Scale-Out via Host-NIC

Multi-node scale-out for Gaudi accelerator devices via host NIC interfaces is enabled. This functionality is provided by HCCL library. Data transfer between nodes is supported with Scale-Out via Host-NIC over OFI mode.

Scale-Out via Host-NIC over OFI

HCCL interacts with libFabric to utilize any underlying HW and networking mode.

Configuration Knobs

HCCL exports several environment variables that control the behavior of scale-out communication over libFabric.

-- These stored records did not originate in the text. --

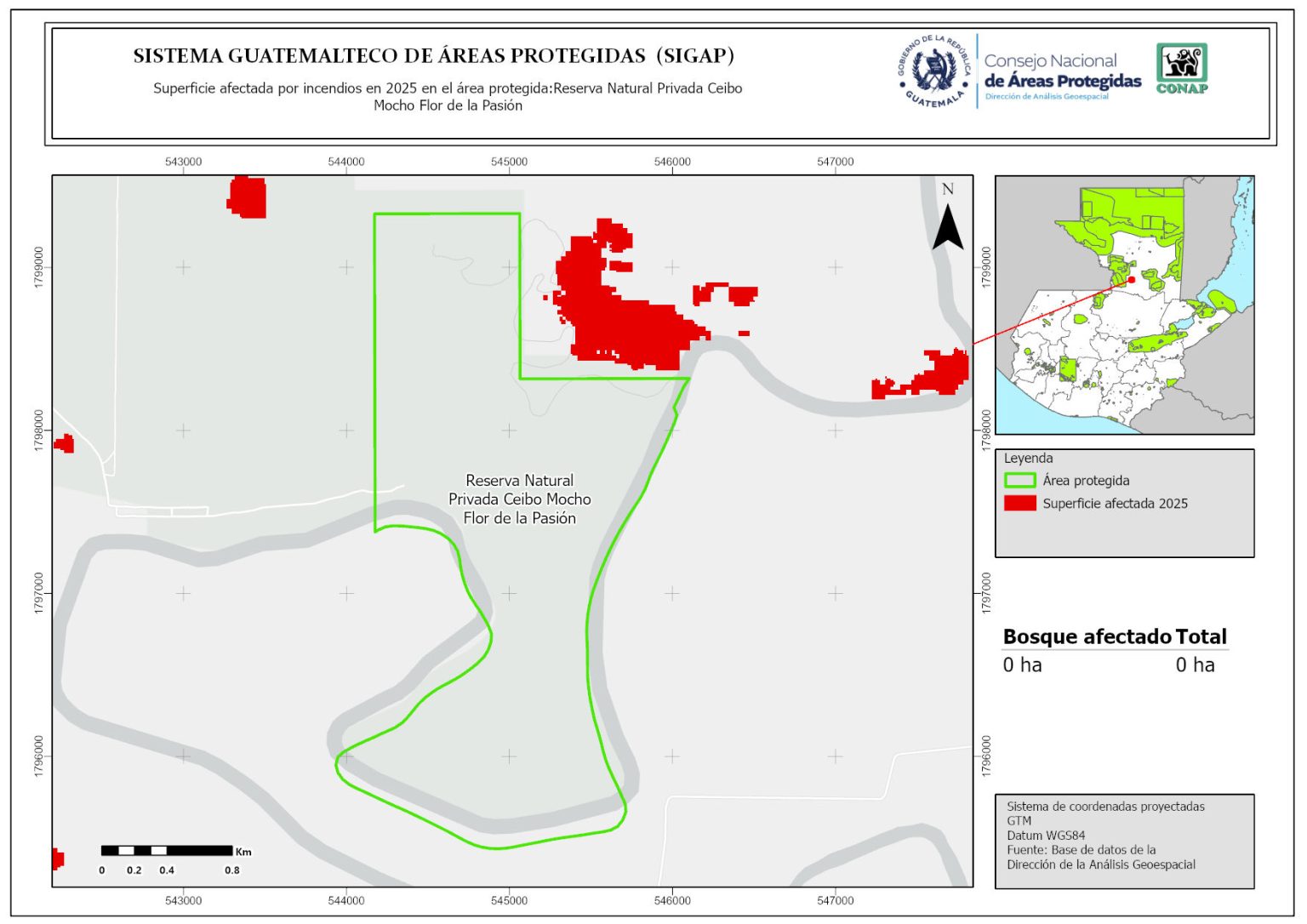Click the kilometer scale bar

tap(167, 850)
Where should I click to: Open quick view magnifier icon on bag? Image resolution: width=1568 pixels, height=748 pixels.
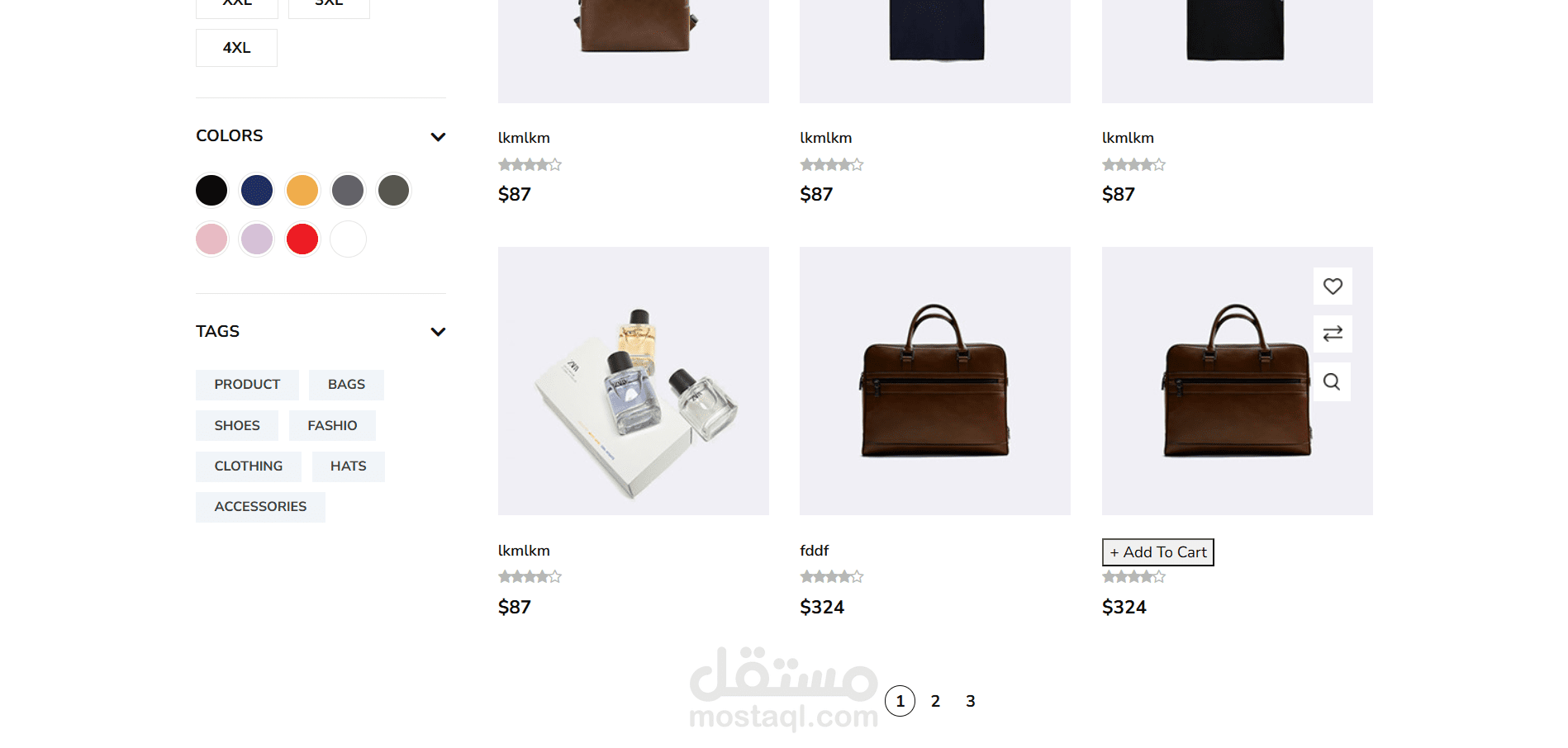coord(1332,381)
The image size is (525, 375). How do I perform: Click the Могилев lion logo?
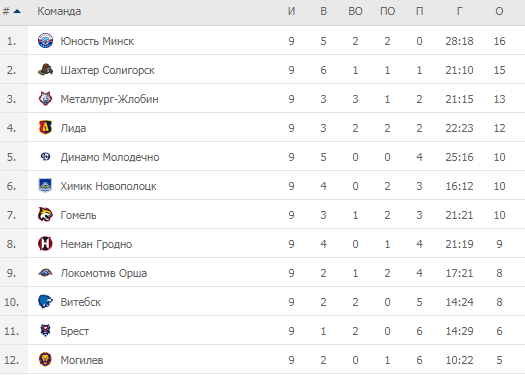(x=45, y=360)
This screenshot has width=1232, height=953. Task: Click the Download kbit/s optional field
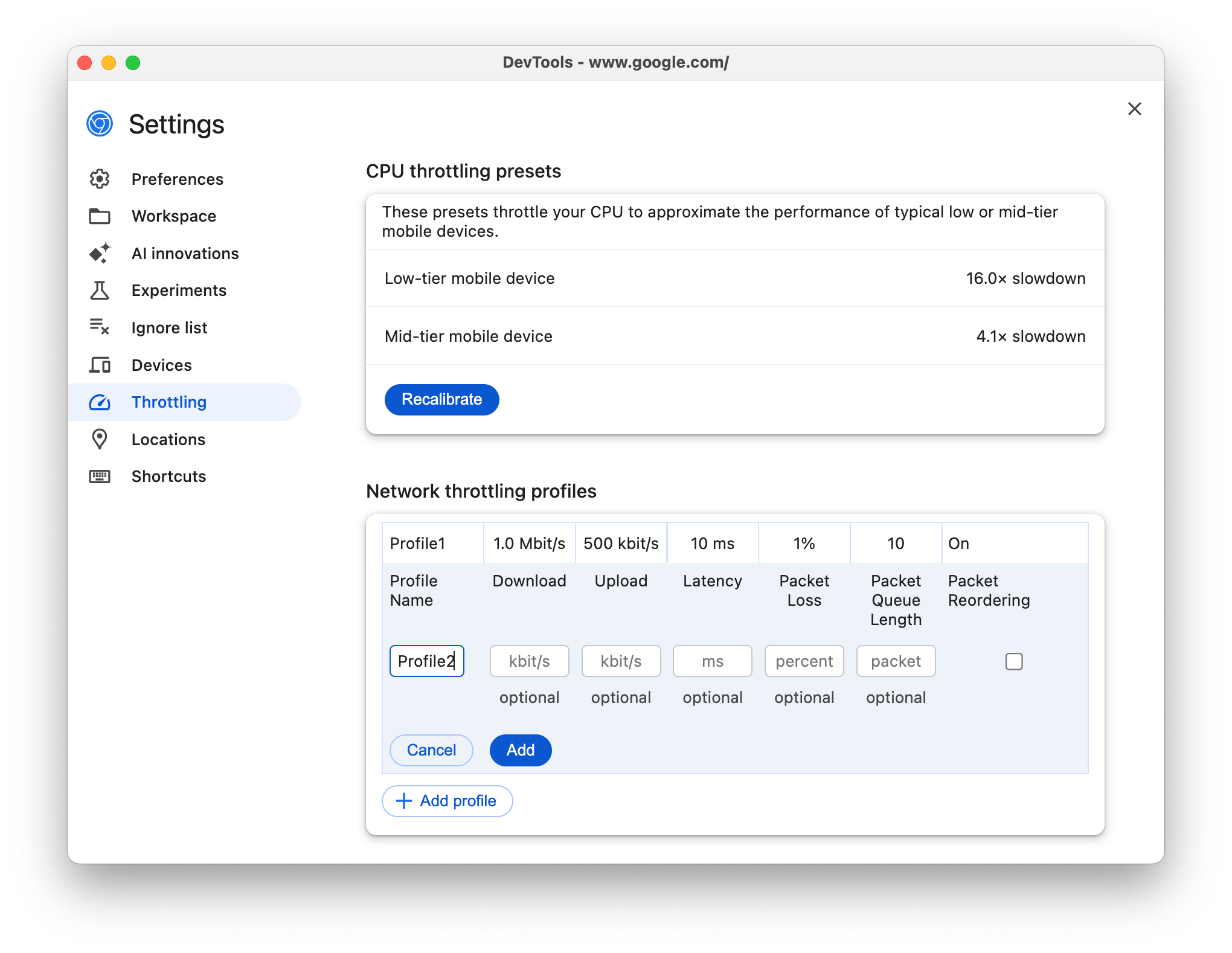coord(529,661)
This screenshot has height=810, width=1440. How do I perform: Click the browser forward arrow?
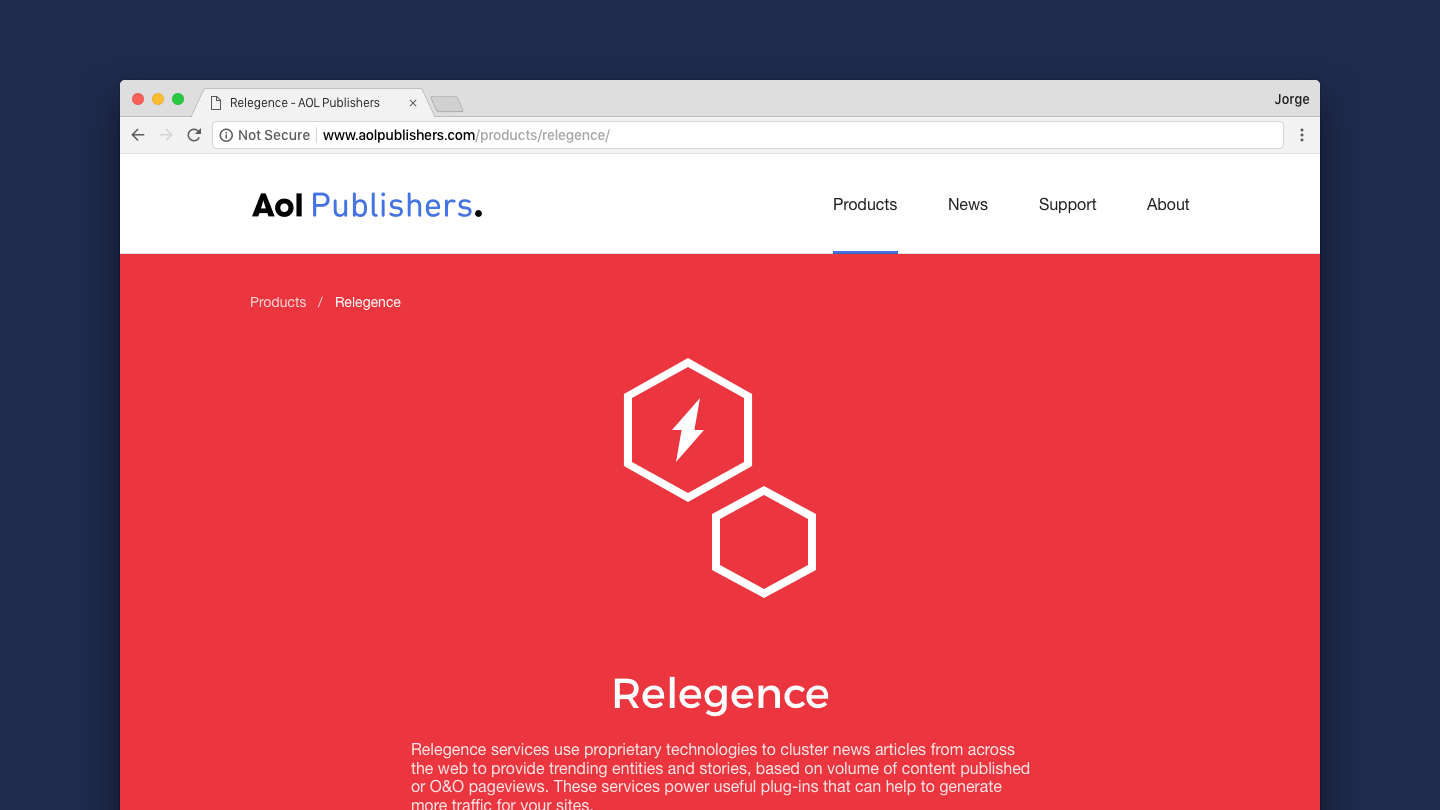point(166,135)
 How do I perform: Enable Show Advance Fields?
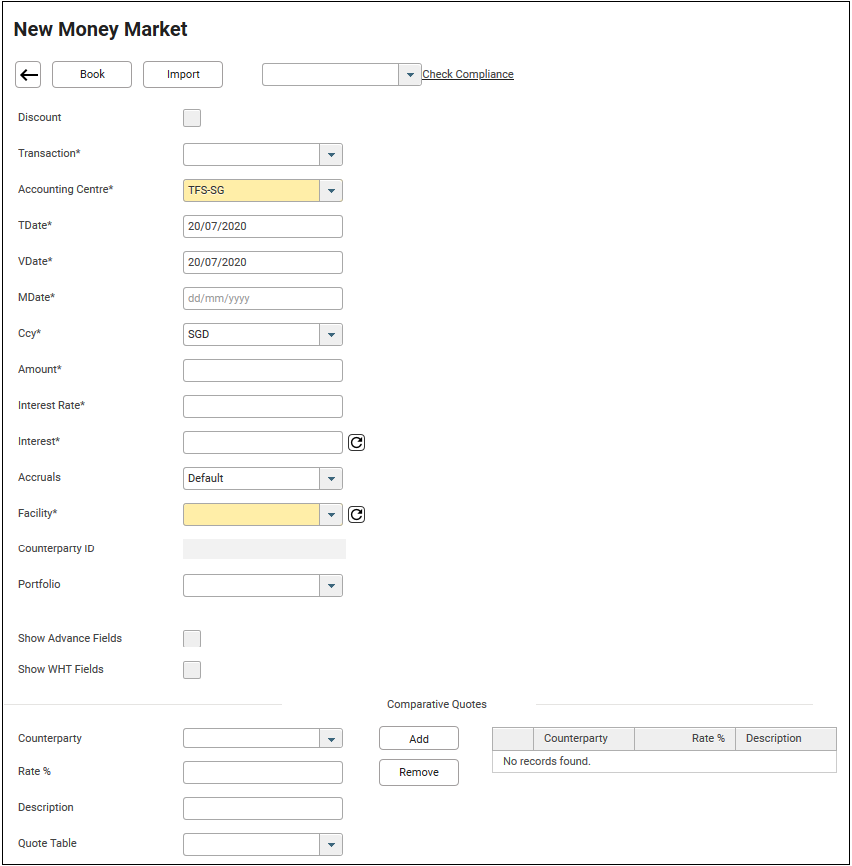click(192, 639)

The table below lists the environment variables needed.

Environment Variable

Description

HCCL_OVER_OFI

Enables scale-out communications over OFI libFabric. Possible values are 0 (disable) or 1 (enable).Default value is 0.

HCCL_SOCKET_IFNAME

Identifies the network interface(s) that should be used for scale-out comms.

HCL_COMM_ID

Identifies the root process (rank 0) of the global communicator group. Typically set to <IPaddress:port> the IP address of the network interface used by the root. This must be set for all HCCL processes when there is no alternate network to broadcast this.

Usage

  1. Download HCCL OFI Wrapper.

  2. Build and install libFabric.

  3. Build HCCL OFI Wrapper.

Note

If you are using Habana Containers, steps 2 is not required as libFabric is already installed by default.

  1. To check the HCCL OFI Wrapper built, run your test while setting the environment variable HCCL_OVER_OFI=1.